Par L’hadi Le capitalisme n’est pas un rapport social, un rapport de production opposant ceux qui organisent le travail à ceux dont le travail est organisé. Le terme désigne la propriété privée des moyens de production et, par conséquent, un mode de développement commandé par l’initiative privée d’entrepreneurs. Symétriquement, le socialisme n’est pas davantage un rapport social mais un mode de développement dirigé par un Etat planificateur qui s’est assuré de la propriété collective des moyens de production.

Une conséquence immédiate de ces distinctions est que l’on peut parler de société industrielle aussi bien à propos de pays, capitalistes, que de pays socialistes. Mieux encore, l’analyse sociologique des rapports de production dans l’un et l’autre cas montre, au niveau de base de l’atelier ou de l’usine, de grandes similitudes. Lénine, parvenu au pouvoir, fut aussi l’un de ceux qui introduisirent en Union soviétique les principes de rationalisation dans l’organisation du travail, et il est connu qu’il fut un grand admirateur de Frederich W. Taylor.

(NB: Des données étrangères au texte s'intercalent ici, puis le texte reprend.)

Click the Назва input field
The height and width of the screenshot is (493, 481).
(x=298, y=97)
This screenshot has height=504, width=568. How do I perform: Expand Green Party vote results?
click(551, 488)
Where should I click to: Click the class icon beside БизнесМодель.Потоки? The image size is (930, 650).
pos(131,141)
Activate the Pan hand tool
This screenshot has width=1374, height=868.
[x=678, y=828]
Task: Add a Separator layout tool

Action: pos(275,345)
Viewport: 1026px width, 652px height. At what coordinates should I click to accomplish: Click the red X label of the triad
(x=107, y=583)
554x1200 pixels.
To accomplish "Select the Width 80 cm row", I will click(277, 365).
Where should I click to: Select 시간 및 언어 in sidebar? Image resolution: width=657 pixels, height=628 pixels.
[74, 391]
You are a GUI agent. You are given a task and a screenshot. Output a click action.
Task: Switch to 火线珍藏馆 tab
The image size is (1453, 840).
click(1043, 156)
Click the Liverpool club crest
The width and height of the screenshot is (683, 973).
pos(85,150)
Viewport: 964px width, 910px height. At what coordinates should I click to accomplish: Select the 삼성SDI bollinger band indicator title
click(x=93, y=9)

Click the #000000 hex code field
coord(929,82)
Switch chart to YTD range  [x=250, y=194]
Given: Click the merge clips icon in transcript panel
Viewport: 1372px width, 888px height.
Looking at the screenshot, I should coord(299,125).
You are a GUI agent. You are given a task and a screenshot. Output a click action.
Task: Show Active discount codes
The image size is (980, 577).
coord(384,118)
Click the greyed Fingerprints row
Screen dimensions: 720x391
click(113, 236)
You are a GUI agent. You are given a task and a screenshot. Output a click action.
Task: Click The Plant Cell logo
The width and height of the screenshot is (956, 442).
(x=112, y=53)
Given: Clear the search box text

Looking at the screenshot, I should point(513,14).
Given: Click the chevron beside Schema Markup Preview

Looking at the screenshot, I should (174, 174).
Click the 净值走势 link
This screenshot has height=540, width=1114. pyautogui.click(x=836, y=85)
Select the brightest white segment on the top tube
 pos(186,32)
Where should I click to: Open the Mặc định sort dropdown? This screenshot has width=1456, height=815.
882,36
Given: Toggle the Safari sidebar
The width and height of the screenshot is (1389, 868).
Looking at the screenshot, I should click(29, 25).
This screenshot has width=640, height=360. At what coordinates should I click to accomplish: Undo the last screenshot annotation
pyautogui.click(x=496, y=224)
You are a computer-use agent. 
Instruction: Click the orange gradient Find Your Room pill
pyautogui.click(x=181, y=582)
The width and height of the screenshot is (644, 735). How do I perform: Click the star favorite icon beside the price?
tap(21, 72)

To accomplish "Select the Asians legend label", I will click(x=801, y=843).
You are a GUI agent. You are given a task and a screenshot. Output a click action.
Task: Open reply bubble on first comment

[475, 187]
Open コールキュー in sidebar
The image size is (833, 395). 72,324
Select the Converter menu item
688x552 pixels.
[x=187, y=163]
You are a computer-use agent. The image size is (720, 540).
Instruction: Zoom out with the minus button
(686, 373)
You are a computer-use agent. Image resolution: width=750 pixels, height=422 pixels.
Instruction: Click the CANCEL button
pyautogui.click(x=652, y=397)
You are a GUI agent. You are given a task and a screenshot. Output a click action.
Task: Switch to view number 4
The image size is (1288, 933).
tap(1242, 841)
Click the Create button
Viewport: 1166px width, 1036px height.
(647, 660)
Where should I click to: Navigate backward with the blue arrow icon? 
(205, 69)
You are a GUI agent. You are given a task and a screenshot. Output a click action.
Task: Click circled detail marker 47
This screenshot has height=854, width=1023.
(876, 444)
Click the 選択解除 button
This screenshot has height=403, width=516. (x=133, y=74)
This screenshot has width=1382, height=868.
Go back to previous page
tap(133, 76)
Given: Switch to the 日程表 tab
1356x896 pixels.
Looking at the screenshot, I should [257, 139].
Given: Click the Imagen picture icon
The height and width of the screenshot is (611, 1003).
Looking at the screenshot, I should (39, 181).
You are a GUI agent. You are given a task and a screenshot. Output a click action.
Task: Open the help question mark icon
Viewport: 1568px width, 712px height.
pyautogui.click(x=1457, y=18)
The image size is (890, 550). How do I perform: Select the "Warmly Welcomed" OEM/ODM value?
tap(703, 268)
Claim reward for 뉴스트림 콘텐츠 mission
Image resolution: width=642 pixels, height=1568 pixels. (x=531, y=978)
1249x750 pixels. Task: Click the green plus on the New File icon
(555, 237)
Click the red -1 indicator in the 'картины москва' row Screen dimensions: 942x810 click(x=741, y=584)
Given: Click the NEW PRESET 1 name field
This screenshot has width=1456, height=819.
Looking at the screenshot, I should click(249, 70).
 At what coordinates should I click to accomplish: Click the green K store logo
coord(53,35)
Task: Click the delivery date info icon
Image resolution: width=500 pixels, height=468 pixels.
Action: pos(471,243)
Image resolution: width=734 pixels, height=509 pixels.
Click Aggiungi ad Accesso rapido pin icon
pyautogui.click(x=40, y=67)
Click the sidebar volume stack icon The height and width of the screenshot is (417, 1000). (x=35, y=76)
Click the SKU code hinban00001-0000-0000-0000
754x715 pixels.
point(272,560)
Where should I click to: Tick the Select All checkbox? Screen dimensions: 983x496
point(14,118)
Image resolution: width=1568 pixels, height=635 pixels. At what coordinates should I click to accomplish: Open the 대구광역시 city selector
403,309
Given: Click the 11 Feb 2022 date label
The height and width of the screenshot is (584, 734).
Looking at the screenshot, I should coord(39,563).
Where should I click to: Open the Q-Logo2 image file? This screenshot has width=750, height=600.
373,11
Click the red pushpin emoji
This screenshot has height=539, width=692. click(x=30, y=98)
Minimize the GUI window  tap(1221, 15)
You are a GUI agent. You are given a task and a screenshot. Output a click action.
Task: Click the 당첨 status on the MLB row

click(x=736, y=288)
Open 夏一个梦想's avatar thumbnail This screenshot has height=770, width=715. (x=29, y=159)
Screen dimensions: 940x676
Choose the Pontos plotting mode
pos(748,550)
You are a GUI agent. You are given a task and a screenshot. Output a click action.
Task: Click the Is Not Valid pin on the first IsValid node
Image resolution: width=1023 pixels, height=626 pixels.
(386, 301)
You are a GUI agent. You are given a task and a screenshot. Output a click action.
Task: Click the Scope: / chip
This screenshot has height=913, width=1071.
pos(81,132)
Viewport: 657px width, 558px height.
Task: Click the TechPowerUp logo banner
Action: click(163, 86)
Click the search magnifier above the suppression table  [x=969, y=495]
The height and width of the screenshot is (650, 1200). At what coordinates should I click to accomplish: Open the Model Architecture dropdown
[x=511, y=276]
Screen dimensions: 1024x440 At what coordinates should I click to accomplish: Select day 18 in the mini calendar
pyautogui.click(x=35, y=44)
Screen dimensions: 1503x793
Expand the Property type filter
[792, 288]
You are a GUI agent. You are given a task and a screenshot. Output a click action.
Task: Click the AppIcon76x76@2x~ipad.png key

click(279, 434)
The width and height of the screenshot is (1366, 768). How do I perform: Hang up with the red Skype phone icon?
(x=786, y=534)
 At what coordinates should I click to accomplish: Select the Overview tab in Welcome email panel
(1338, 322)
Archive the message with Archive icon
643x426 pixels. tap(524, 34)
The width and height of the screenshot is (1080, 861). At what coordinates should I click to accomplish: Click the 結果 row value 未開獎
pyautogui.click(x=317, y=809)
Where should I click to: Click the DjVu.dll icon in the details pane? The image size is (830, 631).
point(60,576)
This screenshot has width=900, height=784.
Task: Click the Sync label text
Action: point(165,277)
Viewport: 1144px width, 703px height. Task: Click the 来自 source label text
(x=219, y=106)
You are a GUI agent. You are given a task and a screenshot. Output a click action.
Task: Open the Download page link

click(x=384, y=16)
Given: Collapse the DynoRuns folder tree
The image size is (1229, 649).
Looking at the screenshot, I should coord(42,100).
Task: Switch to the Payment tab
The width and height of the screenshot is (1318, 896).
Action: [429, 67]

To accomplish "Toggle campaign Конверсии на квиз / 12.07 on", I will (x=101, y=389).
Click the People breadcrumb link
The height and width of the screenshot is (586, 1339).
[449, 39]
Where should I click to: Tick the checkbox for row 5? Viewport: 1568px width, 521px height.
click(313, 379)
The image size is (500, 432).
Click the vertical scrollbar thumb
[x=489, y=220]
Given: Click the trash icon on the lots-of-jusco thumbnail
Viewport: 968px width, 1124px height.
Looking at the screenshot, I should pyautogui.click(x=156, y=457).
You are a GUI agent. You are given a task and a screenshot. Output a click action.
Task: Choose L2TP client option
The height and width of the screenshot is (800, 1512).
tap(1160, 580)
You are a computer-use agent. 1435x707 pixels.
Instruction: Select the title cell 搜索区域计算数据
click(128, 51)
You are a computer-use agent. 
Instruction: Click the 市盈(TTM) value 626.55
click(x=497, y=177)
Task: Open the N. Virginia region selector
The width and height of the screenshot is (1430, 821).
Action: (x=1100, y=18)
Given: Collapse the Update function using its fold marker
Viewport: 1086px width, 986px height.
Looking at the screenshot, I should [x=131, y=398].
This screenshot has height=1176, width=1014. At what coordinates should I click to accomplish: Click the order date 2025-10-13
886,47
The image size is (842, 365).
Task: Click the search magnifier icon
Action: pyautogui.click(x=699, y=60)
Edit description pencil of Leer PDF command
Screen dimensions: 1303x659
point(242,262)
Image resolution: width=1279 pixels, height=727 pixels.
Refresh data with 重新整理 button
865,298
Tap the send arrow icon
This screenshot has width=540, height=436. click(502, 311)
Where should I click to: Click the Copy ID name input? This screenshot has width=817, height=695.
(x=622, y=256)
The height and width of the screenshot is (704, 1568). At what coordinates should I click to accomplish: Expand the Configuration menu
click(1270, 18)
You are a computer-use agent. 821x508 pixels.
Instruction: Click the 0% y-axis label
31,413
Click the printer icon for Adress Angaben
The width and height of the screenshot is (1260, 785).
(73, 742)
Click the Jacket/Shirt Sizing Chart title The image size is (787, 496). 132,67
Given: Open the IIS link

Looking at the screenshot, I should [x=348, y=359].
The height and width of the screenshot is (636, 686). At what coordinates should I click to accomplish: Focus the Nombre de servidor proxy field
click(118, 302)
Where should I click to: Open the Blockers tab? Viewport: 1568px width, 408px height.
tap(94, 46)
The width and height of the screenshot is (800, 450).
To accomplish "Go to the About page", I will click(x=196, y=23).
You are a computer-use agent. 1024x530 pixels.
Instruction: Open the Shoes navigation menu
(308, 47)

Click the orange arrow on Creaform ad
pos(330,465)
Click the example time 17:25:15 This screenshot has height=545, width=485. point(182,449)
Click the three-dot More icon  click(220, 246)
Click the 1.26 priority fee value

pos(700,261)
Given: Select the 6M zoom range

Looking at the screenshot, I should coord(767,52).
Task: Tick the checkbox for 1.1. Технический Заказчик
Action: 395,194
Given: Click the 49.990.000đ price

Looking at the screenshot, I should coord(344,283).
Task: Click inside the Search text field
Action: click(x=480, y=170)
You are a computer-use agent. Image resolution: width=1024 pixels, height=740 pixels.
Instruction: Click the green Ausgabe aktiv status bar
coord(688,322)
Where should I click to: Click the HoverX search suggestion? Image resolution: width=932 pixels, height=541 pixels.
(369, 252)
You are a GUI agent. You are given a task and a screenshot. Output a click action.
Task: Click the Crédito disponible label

L’ouvrier de la métallurgie, dans les pays de l’Est, est soumis à une organisation du travail comparable à celle de son homologue en Europe occidentale ou aux Etats-Unis, et sa conscience proprement sociale n’est pas fondamentalement différente. Le mouvement Solidarnosc, en Pologne, n’a pas seulement lutté pour l’instauration de droits politiques et au nom d’un certain nationalisme polonais, il a aussi été porté par une classe ouvrière semblable à celle que l’on rencontre dans d’autres sociétés industrielles capitalistes.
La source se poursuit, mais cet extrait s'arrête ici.